The study of morality has been the focus of historical research for a number of years. This development has been reinforced by ongoing public debates, for example on sustainable consumption in times of climate change and environmental crisis or on the appropriate way to deal with the legacy of colonialism. At the same time, critical historians are currently facing more and more attacks that denounce their research as “ideological”. This raises the question of how historians should respond to these attacks and how they can position themselves morally in their research in a politically contested present.
The workshop “Moral History” will discuss these questions in the context of an evening lecture and a panel discussion. It also aims to relate it to questions of voluntariness as a driving force for human action or as an ethical category. On Thursday, December 4, 2025, from 6 to 8 pm (c.t.), PD Dr. Benjamin Möckel will open the workshop with the lecture “Ökonomien der Moral. Konsum als moralische Praxis in der Moderne.” On Friday, December 5, 2025, from 10:00 am to 12:00 pm (s.t.), the DFG Research Unit „Voluntariness“ welcomes the guests Meike Katzek, historian at the University of Erfurt, Dr. Alexander Stöger, historian at Saarland University, and Tania Al Hashimi from the University of Oxford for a discussion of the topic “The Historian as Reflexive Moral Subject. New Challenge or New Normal?”
Everybody interested is cordially invited to attend the event. To take part in the panel discussion, please register with Stefanie Büttner, coordinator of the DFG Research Unit “Voluntariness”, via email to fg.freiwilligkeit@uni-erfurt.de. Texts will be made available to prepare for the panel discussion.
The historian as reflexive moral subject. New challenge or new normal?
In an era marked by a declared “war on wokeness,” academic research has come under renewed political scrutiny.
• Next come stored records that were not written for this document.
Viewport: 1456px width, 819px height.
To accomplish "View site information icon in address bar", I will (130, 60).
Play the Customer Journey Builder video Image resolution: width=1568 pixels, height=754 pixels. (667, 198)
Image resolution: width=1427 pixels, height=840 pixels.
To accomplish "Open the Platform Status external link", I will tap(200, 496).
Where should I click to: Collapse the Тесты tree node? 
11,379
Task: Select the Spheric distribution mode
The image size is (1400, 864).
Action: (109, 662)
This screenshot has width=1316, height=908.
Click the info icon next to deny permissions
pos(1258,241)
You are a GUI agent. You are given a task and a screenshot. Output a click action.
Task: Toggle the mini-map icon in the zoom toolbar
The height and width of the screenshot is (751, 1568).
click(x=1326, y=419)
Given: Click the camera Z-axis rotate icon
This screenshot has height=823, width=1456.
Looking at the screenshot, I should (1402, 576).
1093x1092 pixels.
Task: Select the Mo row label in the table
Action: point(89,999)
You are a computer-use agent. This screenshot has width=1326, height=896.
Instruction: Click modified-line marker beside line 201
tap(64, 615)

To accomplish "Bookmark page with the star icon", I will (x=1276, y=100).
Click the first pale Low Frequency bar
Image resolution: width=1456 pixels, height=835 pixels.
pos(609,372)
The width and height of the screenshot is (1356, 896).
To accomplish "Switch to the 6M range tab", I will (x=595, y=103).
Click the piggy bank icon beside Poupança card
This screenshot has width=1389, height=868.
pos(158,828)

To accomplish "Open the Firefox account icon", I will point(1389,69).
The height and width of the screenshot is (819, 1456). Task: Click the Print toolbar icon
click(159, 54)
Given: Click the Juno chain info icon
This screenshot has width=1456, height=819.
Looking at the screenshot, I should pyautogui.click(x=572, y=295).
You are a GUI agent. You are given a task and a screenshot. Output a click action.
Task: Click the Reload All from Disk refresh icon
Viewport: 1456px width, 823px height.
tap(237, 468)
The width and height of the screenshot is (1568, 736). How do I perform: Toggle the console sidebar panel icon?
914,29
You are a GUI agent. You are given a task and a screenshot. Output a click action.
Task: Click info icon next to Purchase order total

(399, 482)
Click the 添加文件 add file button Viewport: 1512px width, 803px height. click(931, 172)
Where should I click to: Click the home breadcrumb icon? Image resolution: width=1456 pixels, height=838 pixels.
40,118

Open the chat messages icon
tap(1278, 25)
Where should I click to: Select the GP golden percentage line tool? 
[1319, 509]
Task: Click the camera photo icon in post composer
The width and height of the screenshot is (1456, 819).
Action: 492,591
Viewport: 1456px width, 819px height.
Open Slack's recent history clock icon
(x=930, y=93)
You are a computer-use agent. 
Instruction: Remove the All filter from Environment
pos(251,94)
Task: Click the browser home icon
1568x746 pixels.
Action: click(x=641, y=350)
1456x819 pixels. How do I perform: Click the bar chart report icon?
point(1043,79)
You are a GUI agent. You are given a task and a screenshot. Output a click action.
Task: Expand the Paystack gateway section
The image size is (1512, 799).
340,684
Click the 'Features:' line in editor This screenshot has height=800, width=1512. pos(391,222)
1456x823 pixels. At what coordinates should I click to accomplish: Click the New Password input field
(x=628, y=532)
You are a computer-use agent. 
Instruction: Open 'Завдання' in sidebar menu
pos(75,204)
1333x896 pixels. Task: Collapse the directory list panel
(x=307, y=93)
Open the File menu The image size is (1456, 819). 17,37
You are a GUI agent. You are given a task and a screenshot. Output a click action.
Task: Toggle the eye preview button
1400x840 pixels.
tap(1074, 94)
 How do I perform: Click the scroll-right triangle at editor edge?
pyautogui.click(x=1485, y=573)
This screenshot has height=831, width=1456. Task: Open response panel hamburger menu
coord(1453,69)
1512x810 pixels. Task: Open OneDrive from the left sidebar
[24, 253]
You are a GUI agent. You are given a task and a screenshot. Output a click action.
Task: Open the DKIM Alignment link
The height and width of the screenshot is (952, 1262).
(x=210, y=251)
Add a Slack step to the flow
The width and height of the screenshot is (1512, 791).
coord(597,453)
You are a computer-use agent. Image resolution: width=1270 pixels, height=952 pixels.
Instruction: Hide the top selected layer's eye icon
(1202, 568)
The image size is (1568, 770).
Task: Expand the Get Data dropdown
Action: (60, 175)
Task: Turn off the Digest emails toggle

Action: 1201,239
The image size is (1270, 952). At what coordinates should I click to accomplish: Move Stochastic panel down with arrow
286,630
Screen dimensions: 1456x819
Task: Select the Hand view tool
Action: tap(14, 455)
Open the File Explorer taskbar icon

Increasingly, allegations of “ideological bias” or “identity politics” vilify scholars—particularly in the humanities—who engage critically with the historical past and who bring non-Western or marginalized perspectives to the fore. How can historical scholarship prepare for this challenge? Do values and morality inevitably precede historical knowledge production once we acknowledge that truth and objectivity are discursively produced and historically contingent categories? Should historians reflect more deeply on their partial perspectives? Or does the acknowledgment of personal, political, and moral values in their work pose a professional risk?
The panel discussion will approach these questions from three different perspectives. First, the participants will explore the history of the historian as a (reflexive) moral subject and how morality, virtues, and vices in historical scholarship have been constituted, contested, and instrumentalized in the past. Second, they will discuss the historical case study of the Science Wars to historicize allegations of “ideological bias” that were voiced against critical science studies in the 1990s. Third, they will turn to contemporary questions about how historians might position themselves in the current political climate. How can we build our research on, e.g., the unconditional recognition of human rights and still acknowledge their historicity?